Dans le cadre de l’Open Forum – une série de sessions tenues à l’extérieur du Centre des congrès et ouvertes au public – on a pu entendre le témoignage de l’Américain Zach Sims, qui a quitté l’université Columbia pour créer, en 2011, Codeacademy, un site Internet qui enseigne le langage de programmation des logiciels.
Pour cet entrepreneur, les 200’000 dollars (185’000 francs) nécessaires pour financer une formation de quatre ans dans les universités américaines présentent un «faible retour sur investissement», étant donné qu’une fois leur diplôme en poche, la moitié des étudiants ne trouvent pas de travail ou en prennent un qui n’aurait pas nécessité de diplôme.
«Nous voyons des diplômes qui ne valent même pas le papier sur lequel ils sont imprimés, a a-t-il déclaré. La plus grande partie de ce qui est enseigné n’est pas pertinent. L’éducation a toujours du retard par rapport aux besoins des employeurs. Il faut que les gens apprennent les choses dont ils ont besoin d’une autre manière.»
Le décalage entre les employeurs et la main d’œuvre émergente peut aller dans les deux sens, a pour sa part souligné Muhtar Kend, président directeur général de Coca-Cola.
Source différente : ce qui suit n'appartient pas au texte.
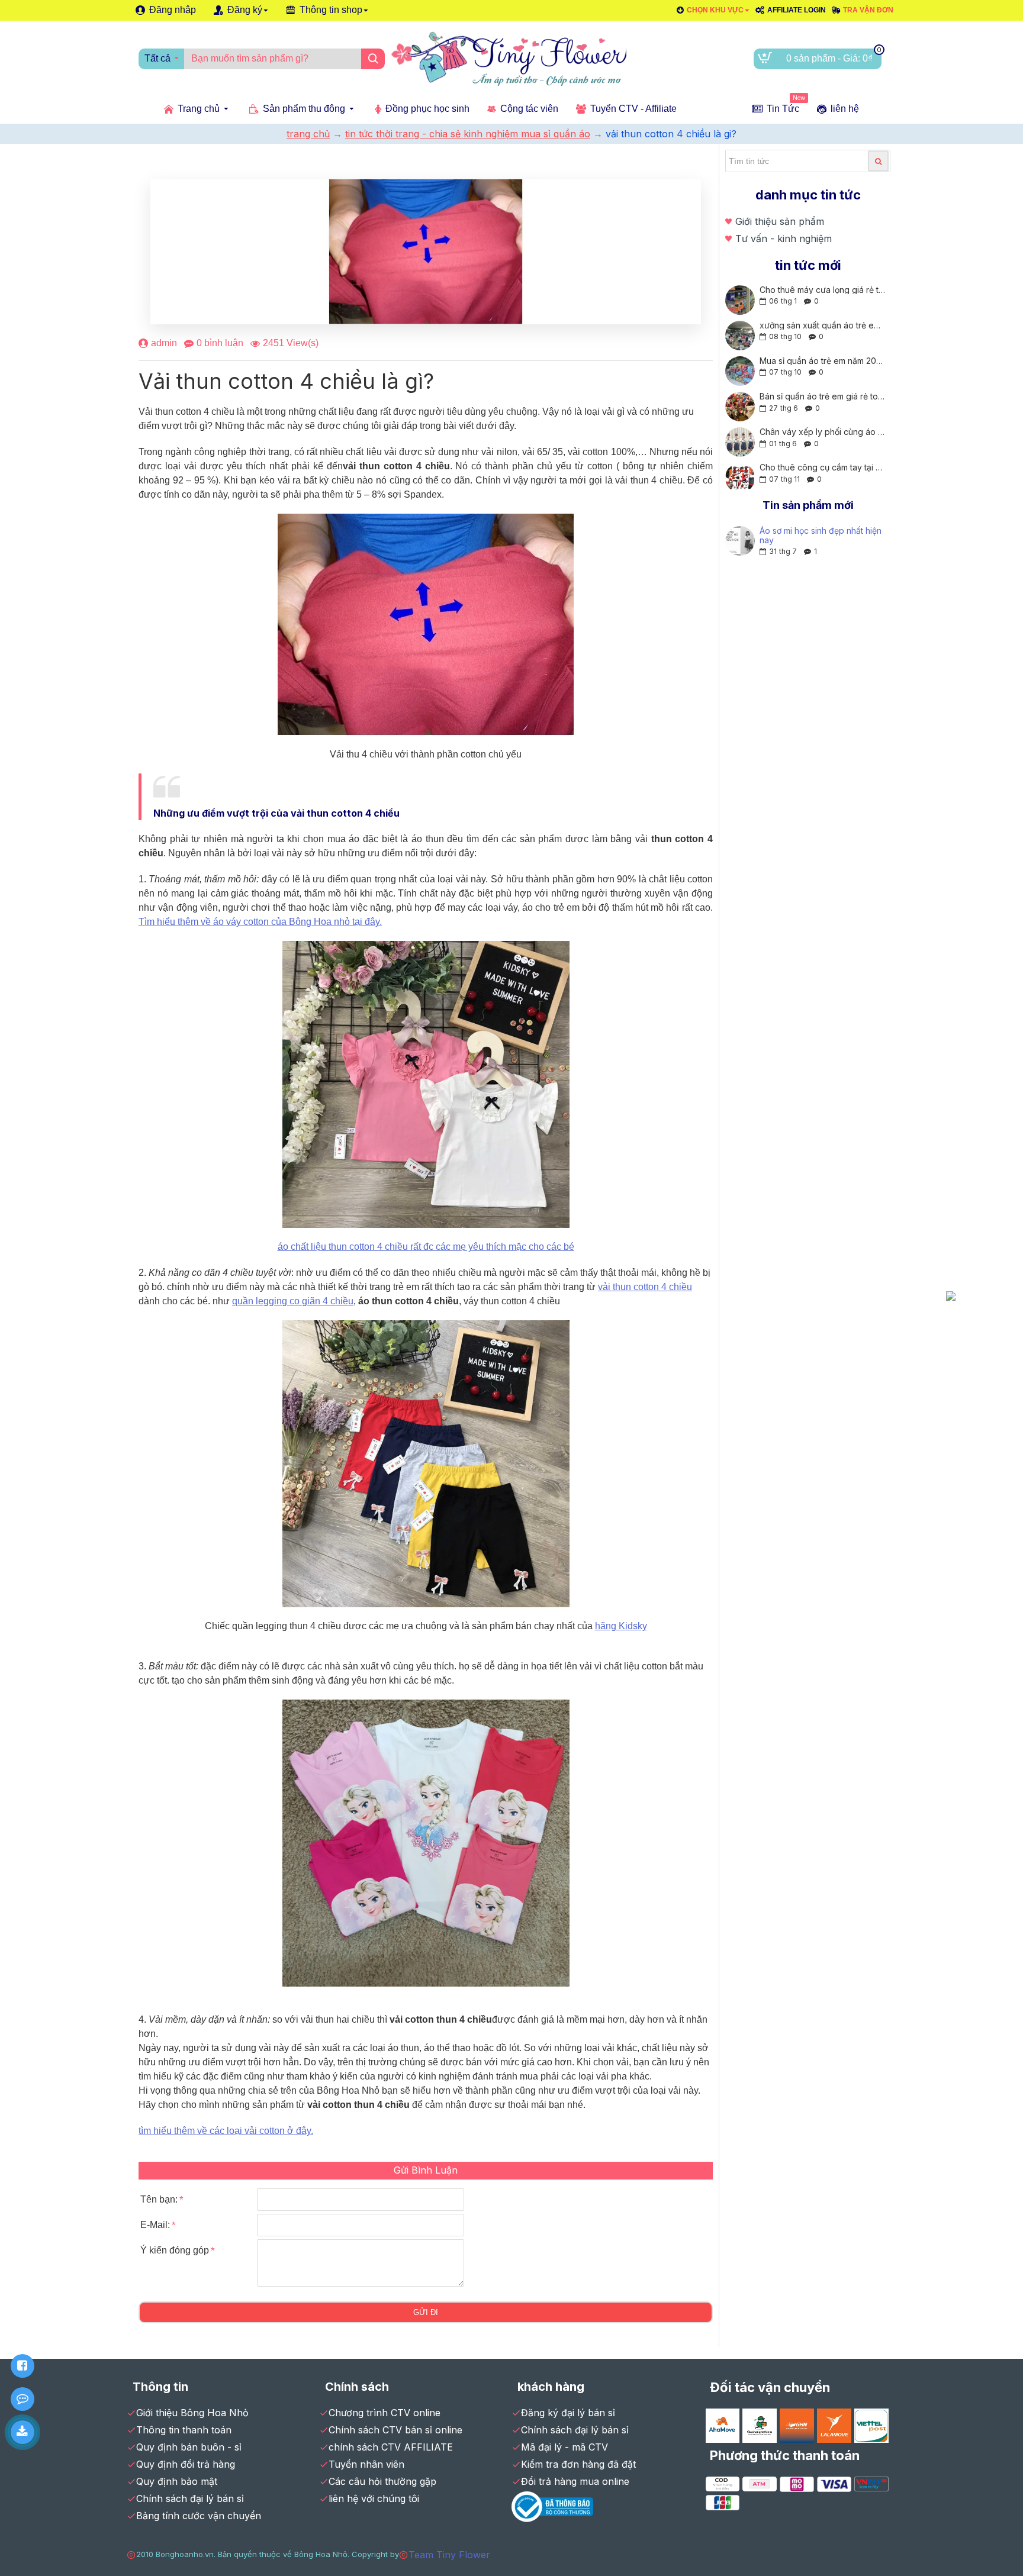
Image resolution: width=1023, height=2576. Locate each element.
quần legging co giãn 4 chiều (292, 1301)
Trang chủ (308, 134)
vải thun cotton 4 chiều (645, 1287)
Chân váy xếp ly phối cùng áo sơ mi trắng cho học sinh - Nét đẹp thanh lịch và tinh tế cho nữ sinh (823, 431)
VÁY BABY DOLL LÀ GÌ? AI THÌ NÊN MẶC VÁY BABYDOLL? (816, 535)
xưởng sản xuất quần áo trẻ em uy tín (823, 325)
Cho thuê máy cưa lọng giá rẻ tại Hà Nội (823, 289)
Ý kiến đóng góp (174, 2250)
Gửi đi (425, 2312)
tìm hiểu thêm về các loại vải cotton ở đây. (226, 2131)
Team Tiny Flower (449, 2555)
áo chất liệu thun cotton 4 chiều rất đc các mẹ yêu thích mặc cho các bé (426, 1247)
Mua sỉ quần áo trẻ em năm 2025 (823, 360)
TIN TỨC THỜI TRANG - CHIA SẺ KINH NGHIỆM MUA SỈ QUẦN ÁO (467, 134)
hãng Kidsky (621, 1626)
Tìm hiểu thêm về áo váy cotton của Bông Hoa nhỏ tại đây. (260, 922)
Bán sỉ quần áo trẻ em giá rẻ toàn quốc (823, 396)
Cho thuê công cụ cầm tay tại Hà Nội (823, 467)
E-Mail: (155, 2225)
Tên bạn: (159, 2199)
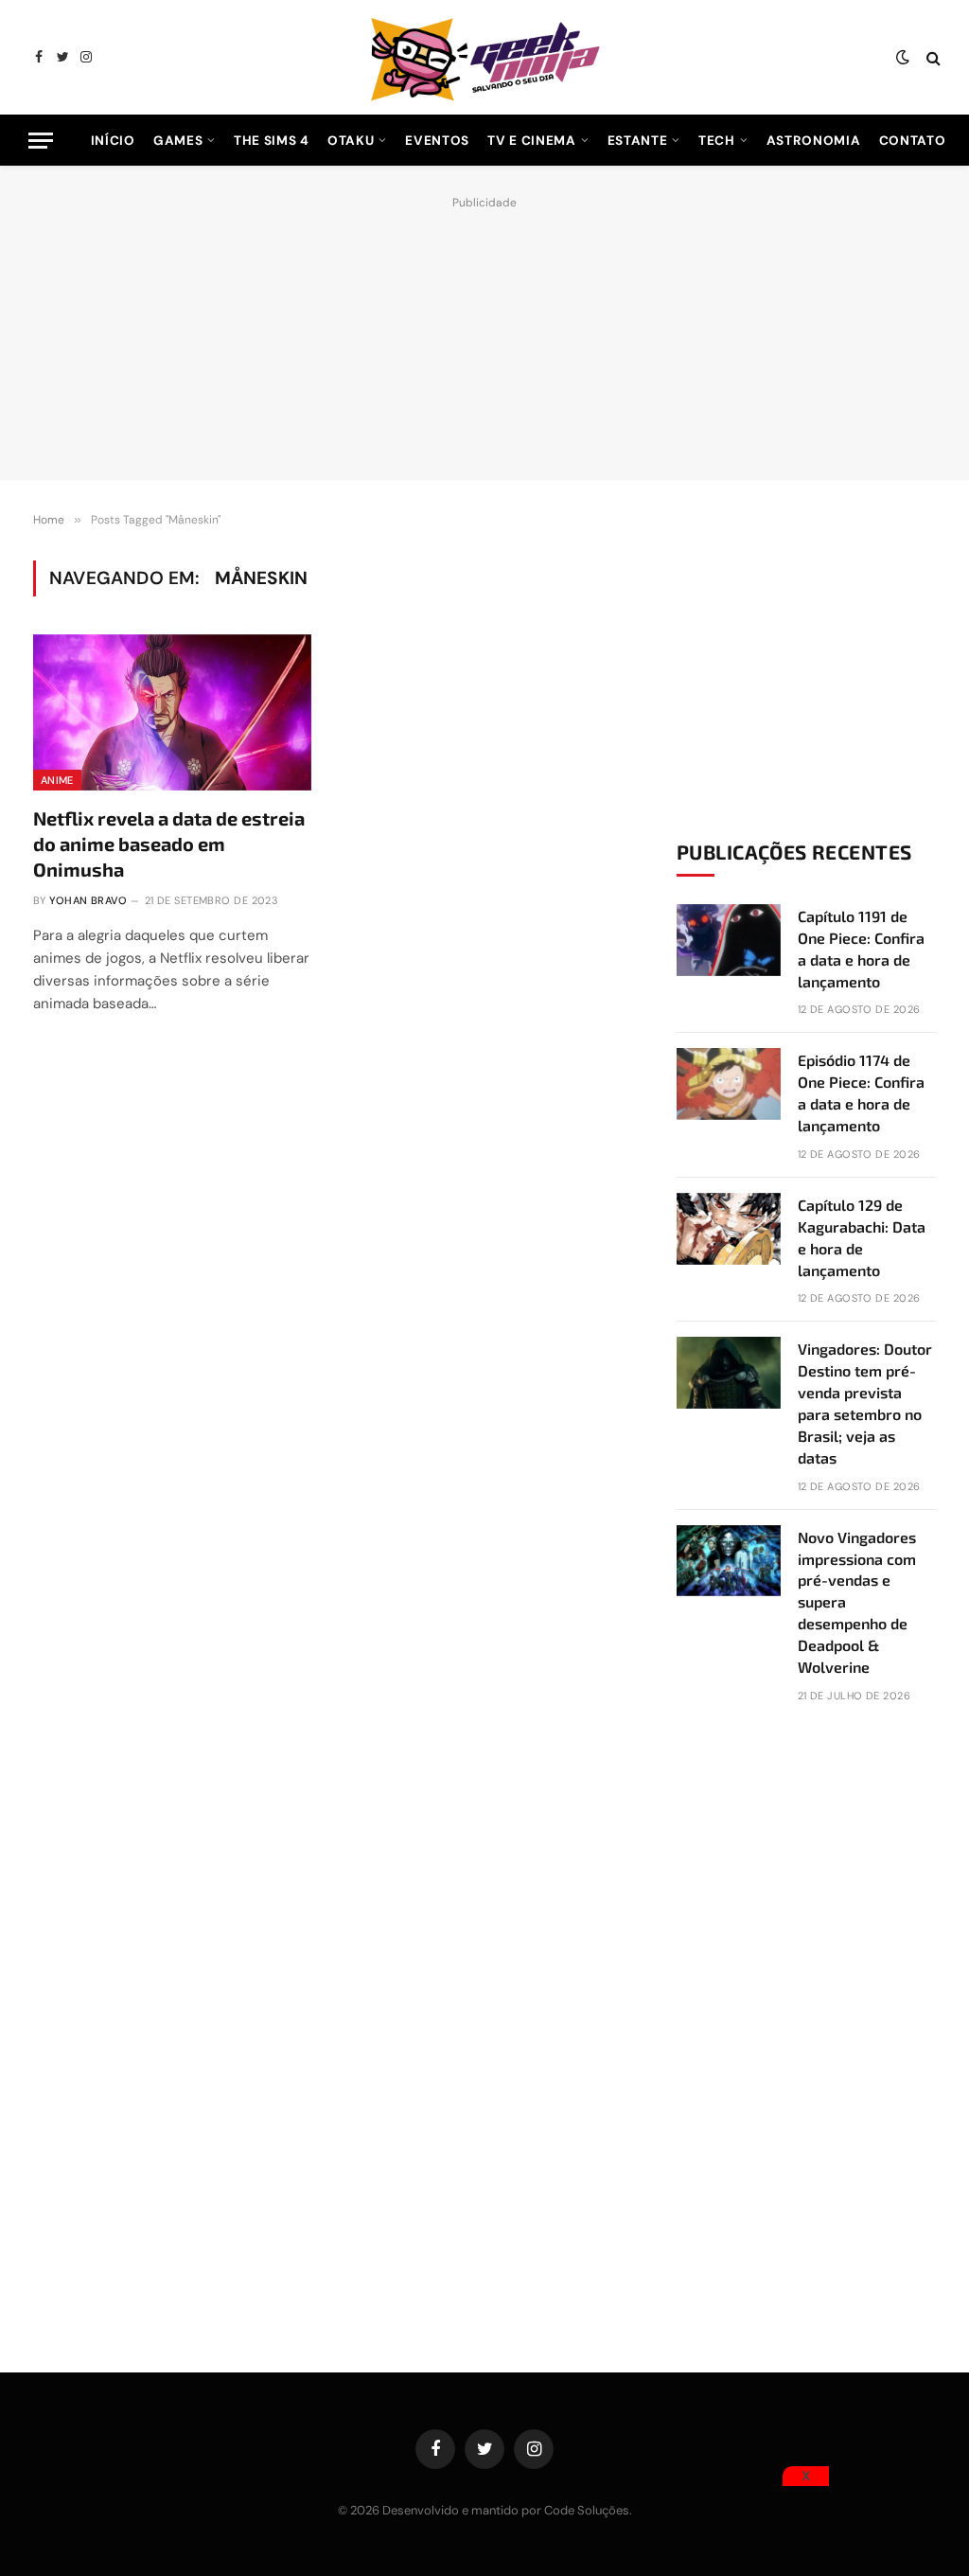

Alors que les employeurs luttent pour trouver les bonnes compétences, des jeunes gens recherchent des places de travail différentes de celles offertes par de nombreuses entreprises.
«La définition du travail va changer dans le monde occidental, prédit le patron de Coca-Cola. Dans le monde d’aujourd’hui, vous n’avez pas besoin de vous lever et d’aller sur le lieu de travail pour créer de la valeur. Beaucoup de travail peut être accompli depuis la maison. Nous devons mieux tirer profit de la technologie et des réseaux sociaux.»